| SELECTED EXCERPT |
..........

Back to Proust with a vengeance; with Boëthius' Consolation, Henrick’s Te Tao Ching and the Tractatus for light distractions.
So, I finished GR last night. So much more beautiful and obscene than I could possibly have fathomed as a callow teenager. And I have glimpsed more finely now the roots for so many of the esthetic choices in my life. “Keep cool, but care.”
The Shakedown is now between V. and resuming Sodom & Gomorrah a dozen or so pages on from where I left off. My mind is still reeling from GR, and there are more than a few overlapping characters and elements, so I may just have to dig in. My copy of V. is a disintegrating Perennial edition from 1986. It’s already lost the half-title page. The binding glue has calcified and is dropping off in little white flecks. I have paperbacks from the 1950s that are in better shape. Shameful. But I’ll make due.
Research for my prose pieces continues, and consumes most of my so-called free time. The minute I don’t want to learn anything new, someone shoot me. (As my neighbor said, tipsy from his second brandy alexander, if you stop moving, you’re dead.) Volcanoes; the Fisher King; the West India Company; the I Ching; the river IJssel; film terms and the history of cinema; the Iliad; medieval satires. Put it all in a pot, along with the medieval and modern ideas of evil (which are, delightfully, almost complete opposites), and you have something rather fun. And I’m reading Ruskin and Boëthius, too.
GR is still going strong: Slothrop is about to ditch his pig suit, so Marvy’s castration and the bombing of Hiroshima are only hours away; it is so much richer than I ever appreciated when last I read it, in the late 80s. Amazing what a difference of 19 years can make. The collective cultural deathwish; dehumanization thru the industrialization of everything; apocalyptic obsession with polarities: themes that have only gotten more terrifyingly relevant since August 6th, 1945.
Only thru gentleness, thru staying on the edges, thru pledging allegiance to softness, diversity, complexity, can we even begin to hope to find some unmarked exit out of this nightmare.

..........

| ACTIVITIES |
1. Three questions on the reading journal:
(a) What edition and year is the copy of V. described in the journal?
(b) What was the neighbor drinking when he said "if you stop moving, you're dead"?
(c) When had the writer last read GR before this reading?
2. Could you reproduce the reading journal word for word, from "Only thru gentleness, thru" up to and including "of this nightmare."?
3. Can you continue the reading journal about GR, V. and Proust with what comes after its last sentence?

..........

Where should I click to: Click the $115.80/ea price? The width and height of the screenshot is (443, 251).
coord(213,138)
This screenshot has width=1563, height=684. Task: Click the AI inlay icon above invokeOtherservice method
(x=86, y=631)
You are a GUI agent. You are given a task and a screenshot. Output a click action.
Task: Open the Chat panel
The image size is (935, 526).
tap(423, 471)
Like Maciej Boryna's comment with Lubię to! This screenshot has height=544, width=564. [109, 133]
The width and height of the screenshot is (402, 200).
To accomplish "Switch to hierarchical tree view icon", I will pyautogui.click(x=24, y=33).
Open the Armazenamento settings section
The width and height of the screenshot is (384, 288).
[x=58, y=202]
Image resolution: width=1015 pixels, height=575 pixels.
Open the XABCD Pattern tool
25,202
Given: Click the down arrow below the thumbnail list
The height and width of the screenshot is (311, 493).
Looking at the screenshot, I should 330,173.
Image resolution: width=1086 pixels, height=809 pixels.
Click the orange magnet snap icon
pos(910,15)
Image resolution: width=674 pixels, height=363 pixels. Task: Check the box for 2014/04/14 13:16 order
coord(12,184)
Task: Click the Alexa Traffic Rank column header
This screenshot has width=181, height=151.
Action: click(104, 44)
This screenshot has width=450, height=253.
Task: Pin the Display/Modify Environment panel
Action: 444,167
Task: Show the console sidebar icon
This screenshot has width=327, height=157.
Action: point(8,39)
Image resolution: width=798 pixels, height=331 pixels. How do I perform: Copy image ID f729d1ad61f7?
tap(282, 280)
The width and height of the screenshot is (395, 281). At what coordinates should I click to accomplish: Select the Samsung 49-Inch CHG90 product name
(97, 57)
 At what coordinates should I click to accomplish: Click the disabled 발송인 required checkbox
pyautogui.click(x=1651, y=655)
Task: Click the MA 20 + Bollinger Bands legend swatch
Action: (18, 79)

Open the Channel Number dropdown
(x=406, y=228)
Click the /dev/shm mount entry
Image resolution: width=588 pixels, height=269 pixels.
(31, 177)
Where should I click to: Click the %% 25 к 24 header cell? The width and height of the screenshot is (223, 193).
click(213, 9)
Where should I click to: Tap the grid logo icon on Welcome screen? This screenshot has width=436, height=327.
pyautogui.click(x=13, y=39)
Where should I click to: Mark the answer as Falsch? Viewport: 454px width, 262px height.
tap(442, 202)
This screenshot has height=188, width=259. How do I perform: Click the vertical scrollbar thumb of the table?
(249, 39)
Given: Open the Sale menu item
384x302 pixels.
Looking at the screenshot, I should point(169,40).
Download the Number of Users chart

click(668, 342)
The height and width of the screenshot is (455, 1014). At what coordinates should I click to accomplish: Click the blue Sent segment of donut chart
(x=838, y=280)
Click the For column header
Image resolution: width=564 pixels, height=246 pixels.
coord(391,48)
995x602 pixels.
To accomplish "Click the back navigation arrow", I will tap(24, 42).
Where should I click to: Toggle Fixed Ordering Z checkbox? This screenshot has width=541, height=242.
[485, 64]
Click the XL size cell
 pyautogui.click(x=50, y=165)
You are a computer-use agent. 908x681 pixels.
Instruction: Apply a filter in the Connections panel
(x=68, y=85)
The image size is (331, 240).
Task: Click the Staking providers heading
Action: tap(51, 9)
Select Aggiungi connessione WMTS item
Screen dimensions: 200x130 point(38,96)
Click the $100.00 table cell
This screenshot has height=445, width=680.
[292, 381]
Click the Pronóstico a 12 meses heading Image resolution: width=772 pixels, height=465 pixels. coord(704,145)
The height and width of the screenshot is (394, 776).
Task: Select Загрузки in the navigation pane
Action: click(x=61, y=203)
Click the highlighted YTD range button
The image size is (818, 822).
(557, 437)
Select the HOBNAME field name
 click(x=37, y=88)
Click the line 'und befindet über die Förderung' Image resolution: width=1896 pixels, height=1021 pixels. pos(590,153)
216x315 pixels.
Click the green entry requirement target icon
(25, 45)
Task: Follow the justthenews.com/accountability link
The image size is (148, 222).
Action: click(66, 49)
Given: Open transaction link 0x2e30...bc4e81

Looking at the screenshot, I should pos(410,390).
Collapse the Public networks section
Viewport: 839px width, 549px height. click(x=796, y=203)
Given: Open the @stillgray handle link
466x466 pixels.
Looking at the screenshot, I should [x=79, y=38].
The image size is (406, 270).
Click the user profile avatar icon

..........

| ANSWERS IN ORDER |
1.
(a) A Perennial edition from 1986.
(b) His second brandy alexander.
(c) In the late 80s.

2.
Only thru gentleness, thru staying on the edges, thru pledging allegiance to softness, diversity, complexity, can we even begin to hope to find some unmarked exit out of this nightmare.

3.
I remain hopeful only because (as Tolkien points out) despair assumes a foreknowledge that is by definition impossible, and is therefore as hubristic as that of the masters of war, who cling to deathlike certainties as fearfully as do the pacifist nihilists…
Time isn’t a line, or even a thing (tho saying can make it seem so); history cannot come to an end (tho histories can); ideas can (and indeed must) be forgotten, and the mountains and rivers persist; the cosmos (or what you will) is fleeting: it flows, and moves on, and we can scarcely step into it even once.
GilbertSorrentino has died. As of 9:30 am EDT, however, I can only find the Wikipedia article as corroboration of this posting.
The theologian Jaroslav Pelikan has also died. Obits here and here. I first encountered him while I was a student living in Aberdeen. I attended as many of his Gifford lectures as I could in the spring of 1992. The lectures I attended focussed on the Cappadocian fathers, Basil and the Gregs (good name for a band, no? playing the Divinity circuit).
Oh, and I read the Da Vinci Code last Sunday afternoon. The whole thing. Is this what all those mass market paperbacks you can buy in grocery stores and airports are like? It was only slightly more entertaining than an episode of E! True Hollywood Story, slightly less intellectually strenuous than watching someone get a haircut, and staggeringly inept in its history. I found it plainly, baldly, distressingly bad on so many levels. It was, as one of my coworkers likes to say, “craptastic.” So this reviewer’s take on the Da Vinci movie does not surprise me: “In the cinema, such matters are best left to Monty Python.”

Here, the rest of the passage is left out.